One could quote other examples such as the expression "I am like" to replace "I said". I do not think you can find a correct structure from which this twisted locution has been formed by analogy.
New generations produce new ideas and invent new speech forms with which to express them, the more different these are and the more shocking, the better, because language, as well as being a mode of communication is also a powerful discriminator between social groups.
I don't think Spanish students are alone in requiring hard and fast right-wrong linguistic judgements. I think all language learners share this desire. In the early stages of language acquisition, the last thing you want to hear is that "This is a grey area". You want to know exactly what to say in the given situation so that you can confidently say it. Later, you enjoy playing with different forms but in the beginning you need certainty.
Finally, I think the influence of the old Latin grammarians still sometimes weighs heavily on us, tempting us to think that we can somehow generate all correct phrases of the language using a set of definite rules and that any phrase that cannot be so generated must be "wrong". Language isn't like that. Language reveals certain patterns, yes, but swells its store of useful expressions by an imaginative accretion of words. Successful expressions live on and unsuccessful ones die. Grammatical correctness has little to do with either their survival or their demise.
Posted by: Silvertiger | 10/11/2010 at 09:13
I think Barrie's got it. I was going to say that it's about functional shift, which is about English becoming more analytical. cf arguments about nouns becoming verbs. As you shift the position of the word, you change its function. 'Free' may have originally been shifted to noun position here by analogy (for nothing et al) but this kind of functional shift is not inherently 'ungrammatical'. That's not to say it may not sound odd to some people. That said, 'for free' can now surely be regarded as a lexicalised phrase.
Posted by: Valerie | 10/11/2010 at 09:15
We could say that 'free', 'ever', 'good' and 'sure', become nouns, or that we have compound adverbs in the way that 'out of' is a compound preposition. I don't really mind.
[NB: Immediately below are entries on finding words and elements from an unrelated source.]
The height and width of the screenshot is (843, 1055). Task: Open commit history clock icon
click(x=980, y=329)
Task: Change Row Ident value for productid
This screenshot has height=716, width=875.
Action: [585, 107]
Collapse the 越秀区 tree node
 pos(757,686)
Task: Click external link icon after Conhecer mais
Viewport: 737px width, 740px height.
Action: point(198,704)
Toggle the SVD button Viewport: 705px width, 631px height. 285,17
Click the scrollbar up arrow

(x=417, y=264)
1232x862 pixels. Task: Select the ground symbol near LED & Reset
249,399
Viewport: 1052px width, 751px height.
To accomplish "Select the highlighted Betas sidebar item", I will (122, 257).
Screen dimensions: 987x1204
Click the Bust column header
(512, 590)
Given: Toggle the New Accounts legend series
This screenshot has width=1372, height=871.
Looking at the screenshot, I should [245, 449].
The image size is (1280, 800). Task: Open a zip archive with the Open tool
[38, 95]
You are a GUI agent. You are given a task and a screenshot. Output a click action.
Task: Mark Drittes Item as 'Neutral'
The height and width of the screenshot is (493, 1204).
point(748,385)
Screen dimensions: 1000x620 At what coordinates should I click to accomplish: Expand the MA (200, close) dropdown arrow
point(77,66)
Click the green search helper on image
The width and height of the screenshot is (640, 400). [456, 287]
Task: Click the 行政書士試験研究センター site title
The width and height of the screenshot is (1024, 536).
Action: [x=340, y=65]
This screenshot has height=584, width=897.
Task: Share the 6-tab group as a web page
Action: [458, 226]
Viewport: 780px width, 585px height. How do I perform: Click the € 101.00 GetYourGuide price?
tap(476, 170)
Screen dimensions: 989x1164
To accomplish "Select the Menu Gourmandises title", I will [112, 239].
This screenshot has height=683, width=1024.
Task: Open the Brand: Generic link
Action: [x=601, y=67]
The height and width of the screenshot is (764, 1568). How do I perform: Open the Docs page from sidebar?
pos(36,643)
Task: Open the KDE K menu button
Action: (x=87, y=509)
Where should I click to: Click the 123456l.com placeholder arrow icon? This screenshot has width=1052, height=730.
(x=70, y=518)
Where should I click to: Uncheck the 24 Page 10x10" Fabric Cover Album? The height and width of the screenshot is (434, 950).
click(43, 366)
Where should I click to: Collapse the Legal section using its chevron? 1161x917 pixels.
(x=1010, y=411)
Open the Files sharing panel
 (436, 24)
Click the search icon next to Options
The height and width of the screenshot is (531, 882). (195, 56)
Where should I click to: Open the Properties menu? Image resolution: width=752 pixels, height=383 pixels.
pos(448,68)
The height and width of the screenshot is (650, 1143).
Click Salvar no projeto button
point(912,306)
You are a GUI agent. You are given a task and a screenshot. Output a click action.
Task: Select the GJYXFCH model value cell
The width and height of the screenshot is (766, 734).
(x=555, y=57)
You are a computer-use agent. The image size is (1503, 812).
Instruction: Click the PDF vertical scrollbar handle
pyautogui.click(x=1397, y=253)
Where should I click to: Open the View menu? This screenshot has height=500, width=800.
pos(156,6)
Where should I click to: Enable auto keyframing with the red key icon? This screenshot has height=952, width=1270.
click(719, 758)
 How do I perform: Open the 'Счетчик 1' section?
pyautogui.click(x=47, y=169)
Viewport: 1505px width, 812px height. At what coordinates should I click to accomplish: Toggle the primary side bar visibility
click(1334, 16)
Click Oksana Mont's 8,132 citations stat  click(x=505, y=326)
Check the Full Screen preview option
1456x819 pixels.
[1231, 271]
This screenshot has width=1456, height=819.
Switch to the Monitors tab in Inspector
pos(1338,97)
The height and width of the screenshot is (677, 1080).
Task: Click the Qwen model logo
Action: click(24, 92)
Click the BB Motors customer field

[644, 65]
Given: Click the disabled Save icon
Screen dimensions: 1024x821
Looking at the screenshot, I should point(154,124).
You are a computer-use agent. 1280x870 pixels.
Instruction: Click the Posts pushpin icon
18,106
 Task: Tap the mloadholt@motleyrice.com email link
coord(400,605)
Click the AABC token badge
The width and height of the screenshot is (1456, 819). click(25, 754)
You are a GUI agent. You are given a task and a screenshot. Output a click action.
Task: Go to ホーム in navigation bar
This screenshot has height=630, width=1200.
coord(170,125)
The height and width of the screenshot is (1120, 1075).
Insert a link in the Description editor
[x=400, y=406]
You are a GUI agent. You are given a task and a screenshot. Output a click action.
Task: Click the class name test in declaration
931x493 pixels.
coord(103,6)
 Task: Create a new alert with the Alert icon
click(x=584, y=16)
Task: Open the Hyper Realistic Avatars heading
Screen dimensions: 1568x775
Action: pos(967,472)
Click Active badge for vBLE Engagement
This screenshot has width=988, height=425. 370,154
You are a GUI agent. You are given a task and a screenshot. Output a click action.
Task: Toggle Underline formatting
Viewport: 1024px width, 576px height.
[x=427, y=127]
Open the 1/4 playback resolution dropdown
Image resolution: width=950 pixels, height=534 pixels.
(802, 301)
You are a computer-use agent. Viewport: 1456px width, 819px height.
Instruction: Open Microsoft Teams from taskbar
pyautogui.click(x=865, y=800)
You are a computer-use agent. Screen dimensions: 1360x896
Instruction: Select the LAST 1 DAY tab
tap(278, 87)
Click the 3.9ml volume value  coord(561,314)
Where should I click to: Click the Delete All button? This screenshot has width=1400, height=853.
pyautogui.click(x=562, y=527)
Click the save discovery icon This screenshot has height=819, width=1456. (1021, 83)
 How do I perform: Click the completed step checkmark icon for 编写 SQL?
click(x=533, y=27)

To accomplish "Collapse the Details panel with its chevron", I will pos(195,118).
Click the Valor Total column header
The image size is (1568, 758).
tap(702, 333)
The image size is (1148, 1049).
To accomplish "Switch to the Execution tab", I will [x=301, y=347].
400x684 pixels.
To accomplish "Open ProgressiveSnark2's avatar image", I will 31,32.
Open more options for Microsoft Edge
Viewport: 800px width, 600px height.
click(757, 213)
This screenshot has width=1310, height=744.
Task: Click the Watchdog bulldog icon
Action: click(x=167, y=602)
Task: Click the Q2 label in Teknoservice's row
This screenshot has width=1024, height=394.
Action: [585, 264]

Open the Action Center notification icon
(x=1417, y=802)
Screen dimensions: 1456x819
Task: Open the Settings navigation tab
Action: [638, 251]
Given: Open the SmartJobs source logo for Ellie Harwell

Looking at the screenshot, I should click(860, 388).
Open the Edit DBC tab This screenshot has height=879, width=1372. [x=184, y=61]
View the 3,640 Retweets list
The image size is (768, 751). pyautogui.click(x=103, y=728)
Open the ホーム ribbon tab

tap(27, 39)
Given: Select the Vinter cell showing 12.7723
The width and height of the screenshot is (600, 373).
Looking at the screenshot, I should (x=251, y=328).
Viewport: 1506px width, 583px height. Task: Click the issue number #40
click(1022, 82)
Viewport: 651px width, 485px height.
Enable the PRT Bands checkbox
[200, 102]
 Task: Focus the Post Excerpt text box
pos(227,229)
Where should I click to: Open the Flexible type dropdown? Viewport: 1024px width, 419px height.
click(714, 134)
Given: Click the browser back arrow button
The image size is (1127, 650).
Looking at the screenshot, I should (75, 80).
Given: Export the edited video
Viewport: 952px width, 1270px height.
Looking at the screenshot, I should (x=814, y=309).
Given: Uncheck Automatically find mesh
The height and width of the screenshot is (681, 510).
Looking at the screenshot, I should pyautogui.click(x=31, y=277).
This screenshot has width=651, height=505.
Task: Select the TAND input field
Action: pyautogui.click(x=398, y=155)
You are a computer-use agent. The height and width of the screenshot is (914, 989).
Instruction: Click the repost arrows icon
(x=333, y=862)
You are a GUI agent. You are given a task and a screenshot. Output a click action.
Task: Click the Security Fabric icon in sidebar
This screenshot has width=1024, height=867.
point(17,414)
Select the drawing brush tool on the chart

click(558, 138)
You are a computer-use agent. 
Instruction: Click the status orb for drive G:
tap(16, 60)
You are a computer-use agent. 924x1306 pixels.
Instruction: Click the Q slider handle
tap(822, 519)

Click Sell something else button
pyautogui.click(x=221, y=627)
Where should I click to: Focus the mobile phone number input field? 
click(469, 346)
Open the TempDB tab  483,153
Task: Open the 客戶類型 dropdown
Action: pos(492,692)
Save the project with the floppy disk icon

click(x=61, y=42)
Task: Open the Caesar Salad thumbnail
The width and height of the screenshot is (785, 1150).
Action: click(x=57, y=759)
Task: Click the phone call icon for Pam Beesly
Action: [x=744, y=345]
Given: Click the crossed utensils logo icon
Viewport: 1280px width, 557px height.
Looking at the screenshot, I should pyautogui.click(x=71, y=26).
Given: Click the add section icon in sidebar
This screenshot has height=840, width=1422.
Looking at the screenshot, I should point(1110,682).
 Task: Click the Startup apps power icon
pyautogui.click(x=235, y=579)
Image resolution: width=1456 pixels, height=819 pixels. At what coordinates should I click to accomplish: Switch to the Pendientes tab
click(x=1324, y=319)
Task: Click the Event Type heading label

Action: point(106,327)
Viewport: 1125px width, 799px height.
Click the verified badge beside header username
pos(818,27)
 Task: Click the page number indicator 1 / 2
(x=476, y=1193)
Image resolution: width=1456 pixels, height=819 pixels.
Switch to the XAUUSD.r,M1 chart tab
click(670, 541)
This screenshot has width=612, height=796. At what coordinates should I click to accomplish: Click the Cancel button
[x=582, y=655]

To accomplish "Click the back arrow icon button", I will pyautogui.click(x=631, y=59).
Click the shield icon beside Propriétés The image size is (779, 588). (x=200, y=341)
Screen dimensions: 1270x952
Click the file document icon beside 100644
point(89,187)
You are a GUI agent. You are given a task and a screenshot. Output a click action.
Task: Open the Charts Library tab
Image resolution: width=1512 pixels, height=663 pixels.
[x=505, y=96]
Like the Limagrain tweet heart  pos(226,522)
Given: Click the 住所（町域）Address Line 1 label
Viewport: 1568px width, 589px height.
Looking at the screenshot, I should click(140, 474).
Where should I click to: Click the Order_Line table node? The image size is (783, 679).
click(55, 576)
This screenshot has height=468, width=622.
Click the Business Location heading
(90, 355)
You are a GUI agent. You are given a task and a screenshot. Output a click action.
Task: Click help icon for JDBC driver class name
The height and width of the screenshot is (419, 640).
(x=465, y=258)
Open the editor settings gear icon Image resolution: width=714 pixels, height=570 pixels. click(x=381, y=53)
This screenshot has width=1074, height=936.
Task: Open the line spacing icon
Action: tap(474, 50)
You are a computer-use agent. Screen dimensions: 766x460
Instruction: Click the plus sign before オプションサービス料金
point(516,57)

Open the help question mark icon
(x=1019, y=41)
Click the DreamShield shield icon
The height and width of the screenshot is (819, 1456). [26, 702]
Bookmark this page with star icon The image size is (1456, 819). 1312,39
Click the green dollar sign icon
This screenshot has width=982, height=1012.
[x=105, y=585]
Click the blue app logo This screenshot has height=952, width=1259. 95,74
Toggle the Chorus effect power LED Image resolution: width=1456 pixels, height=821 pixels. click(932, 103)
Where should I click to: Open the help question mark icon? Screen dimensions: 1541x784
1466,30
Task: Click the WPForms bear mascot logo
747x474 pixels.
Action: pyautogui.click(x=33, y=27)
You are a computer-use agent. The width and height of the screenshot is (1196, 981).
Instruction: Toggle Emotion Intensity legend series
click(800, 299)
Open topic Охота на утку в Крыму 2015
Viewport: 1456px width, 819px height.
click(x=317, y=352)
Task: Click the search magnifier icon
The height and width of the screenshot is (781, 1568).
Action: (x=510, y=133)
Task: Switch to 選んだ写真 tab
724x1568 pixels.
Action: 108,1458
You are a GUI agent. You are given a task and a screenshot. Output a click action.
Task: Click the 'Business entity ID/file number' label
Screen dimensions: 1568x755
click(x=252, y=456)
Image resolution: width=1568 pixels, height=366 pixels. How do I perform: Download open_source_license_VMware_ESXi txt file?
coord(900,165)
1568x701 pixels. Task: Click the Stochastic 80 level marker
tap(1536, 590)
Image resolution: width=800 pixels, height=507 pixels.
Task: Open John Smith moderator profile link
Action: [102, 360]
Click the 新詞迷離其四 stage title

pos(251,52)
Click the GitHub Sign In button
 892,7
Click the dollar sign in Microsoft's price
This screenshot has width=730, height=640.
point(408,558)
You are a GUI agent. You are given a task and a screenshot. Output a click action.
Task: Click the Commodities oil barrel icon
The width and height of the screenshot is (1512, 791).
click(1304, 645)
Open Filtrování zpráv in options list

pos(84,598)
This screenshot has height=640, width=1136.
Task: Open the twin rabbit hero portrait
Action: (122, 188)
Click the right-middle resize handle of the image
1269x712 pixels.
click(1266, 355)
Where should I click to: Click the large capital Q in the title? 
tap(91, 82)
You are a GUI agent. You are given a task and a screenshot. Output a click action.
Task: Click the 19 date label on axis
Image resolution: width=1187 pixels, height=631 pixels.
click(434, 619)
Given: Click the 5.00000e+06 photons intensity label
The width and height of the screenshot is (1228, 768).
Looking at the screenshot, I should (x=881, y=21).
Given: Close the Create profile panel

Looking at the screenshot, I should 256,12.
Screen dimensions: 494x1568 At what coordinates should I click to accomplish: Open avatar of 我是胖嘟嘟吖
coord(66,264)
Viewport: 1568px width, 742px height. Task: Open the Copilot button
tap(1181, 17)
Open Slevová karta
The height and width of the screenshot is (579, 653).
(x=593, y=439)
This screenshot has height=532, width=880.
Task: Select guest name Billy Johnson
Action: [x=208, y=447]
When you're describing something you give it a name.
Posted by: Peter Harvey | 11/11/2010 at 11:50
"For free" simply sounds wrong and stamps the perpetrator as naff.
Posted by: B A Le Carpentier | 10/04/2011 at 15:59
You are entitled you your opinion, but many expressions about which similar things have been said in the past are now regarded as unobjectionable parts of the language.
Posted by: Peter Harvey | 10/04/2011 at 17:58
It is clearly incorrect. Many people are starting to think and believe that if enough people use incorrect grammar, it becomes correct! Something being "for free" makes as much sense as something being "for expensive".
Posted by: Mike | 31/05/2011 at 07:07
I wrote to the famous (now deceased) grammarian James J. Kilpatrick about this, back in 2005.
He wrote back, "You're right, of course: 'for free' is a syntactical abomination. It has been an abomination for at least 30 years.
Sincerely, James J. Kilpatrick
My own understanding of it is this: the word 'for' should precede a commodity, such as "for a doller", or, "for 25 cents", or, "for a chicken".
But the word 'free' is not a commodity. In fact, it is expressly the absence of a commodity.
You wouldn't say, "for expensive", would you? No. You wouldn't.